[Text and element pointing entries]
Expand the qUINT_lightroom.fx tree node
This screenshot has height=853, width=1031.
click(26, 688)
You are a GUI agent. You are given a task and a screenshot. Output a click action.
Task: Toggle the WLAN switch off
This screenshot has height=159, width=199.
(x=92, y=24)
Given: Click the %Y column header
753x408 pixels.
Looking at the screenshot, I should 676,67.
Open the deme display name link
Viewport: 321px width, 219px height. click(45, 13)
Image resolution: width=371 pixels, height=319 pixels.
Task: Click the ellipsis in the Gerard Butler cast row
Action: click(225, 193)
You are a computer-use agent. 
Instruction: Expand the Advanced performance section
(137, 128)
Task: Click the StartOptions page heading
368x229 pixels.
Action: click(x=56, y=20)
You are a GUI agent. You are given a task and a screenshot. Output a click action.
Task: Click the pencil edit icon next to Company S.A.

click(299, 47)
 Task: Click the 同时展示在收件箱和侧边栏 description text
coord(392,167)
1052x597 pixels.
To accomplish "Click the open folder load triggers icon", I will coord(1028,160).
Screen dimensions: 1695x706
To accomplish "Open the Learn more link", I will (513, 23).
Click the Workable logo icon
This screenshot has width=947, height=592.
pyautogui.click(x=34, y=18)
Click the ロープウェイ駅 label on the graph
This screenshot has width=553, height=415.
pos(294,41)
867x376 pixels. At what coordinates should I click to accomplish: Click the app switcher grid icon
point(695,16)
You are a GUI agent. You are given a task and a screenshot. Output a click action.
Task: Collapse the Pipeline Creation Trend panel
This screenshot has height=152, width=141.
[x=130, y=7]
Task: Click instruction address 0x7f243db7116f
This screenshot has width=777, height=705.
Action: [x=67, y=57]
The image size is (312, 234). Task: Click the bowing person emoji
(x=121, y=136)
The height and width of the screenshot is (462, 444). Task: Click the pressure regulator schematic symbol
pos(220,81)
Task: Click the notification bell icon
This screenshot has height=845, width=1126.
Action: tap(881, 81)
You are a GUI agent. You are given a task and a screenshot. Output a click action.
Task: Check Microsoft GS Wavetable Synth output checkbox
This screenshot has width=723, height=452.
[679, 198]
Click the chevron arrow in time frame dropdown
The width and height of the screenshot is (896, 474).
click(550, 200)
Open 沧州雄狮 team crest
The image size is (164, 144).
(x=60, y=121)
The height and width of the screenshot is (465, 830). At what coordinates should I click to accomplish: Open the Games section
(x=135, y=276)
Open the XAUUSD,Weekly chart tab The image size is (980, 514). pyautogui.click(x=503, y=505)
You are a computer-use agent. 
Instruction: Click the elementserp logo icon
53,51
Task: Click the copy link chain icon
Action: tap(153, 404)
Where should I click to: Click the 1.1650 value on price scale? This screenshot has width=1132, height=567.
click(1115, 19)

TASK OBJECTIVE
Reproduce every one of the entries above line for line, with no changes.

TASK ANSWER
Expand the qUINT_lightroom.fx tree node
This screenshot has height=853, width=1031.
click(26, 688)
You are a GUI agent. You are given a task and a screenshot. Output a click action.
Task: Toggle the WLAN switch off
This screenshot has height=159, width=199.
(x=92, y=24)
Given: Click the %Y column header
753x408 pixels.
Looking at the screenshot, I should 676,67.
Open the deme display name link
Viewport: 321px width, 219px height. click(45, 13)
Image resolution: width=371 pixels, height=319 pixels.
Task: Click the ellipsis in the Gerard Butler cast row
Action: click(225, 193)
You are a computer-use agent. 
Instruction: Expand the Advanced performance section
(137, 128)
Task: Click the StartOptions page heading
368x229 pixels.
Action: click(x=56, y=20)
You are a GUI agent. You are given a task and a screenshot. Output a click action.
Task: Click the pencil edit icon next to Company S.A.

click(299, 47)
 Task: Click the 同时展示在收件箱和侧边栏 description text
coord(392,167)
1052x597 pixels.
To accomplish "Click the open folder load triggers icon", I will coord(1028,160).
Screen dimensions: 1695x706
To accomplish "Open the Learn more link", I will (513, 23).
Click the Workable logo icon
This screenshot has width=947, height=592.
pyautogui.click(x=34, y=18)
Click the ロープウェイ駅 label on the graph
This screenshot has width=553, height=415.
pos(294,41)
867x376 pixels. At what coordinates should I click to accomplish: Click the app switcher grid icon
point(695,16)
You are a GUI agent. You are given a task and a screenshot. Output a click action.
Task: Collapse the Pipeline Creation Trend panel
This screenshot has height=152, width=141.
[x=130, y=7]
Task: Click instruction address 0x7f243db7116f
This screenshot has width=777, height=705.
Action: [x=67, y=57]
The image size is (312, 234). Task: Click the bowing person emoji
(x=121, y=136)
The height and width of the screenshot is (462, 444). Task: Click the pressure regulator schematic symbol
pos(220,81)
Task: Click the notification bell icon
This screenshot has height=845, width=1126.
Action: tap(881, 81)
You are a GUI agent. You are given a task and a screenshot. Output a click action.
Task: Check Microsoft GS Wavetable Synth output checkbox
This screenshot has width=723, height=452.
[679, 198]
Click the chevron arrow in time frame dropdown
The width and height of the screenshot is (896, 474).
click(550, 200)
Open 沧州雄狮 team crest
The image size is (164, 144).
(x=60, y=121)
The height and width of the screenshot is (465, 830). At what coordinates should I click to accomplish: Open the Games section
(x=135, y=276)
Open the XAUUSD,Weekly chart tab The image size is (980, 514). pyautogui.click(x=503, y=505)
You are a computer-use agent. 
Instruction: Click the elementserp logo icon
53,51
Task: Click the copy link chain icon
Action: tap(153, 404)
Where should I click to: Click the 1.1650 value on price scale? This screenshot has width=1132, height=567.
click(1115, 19)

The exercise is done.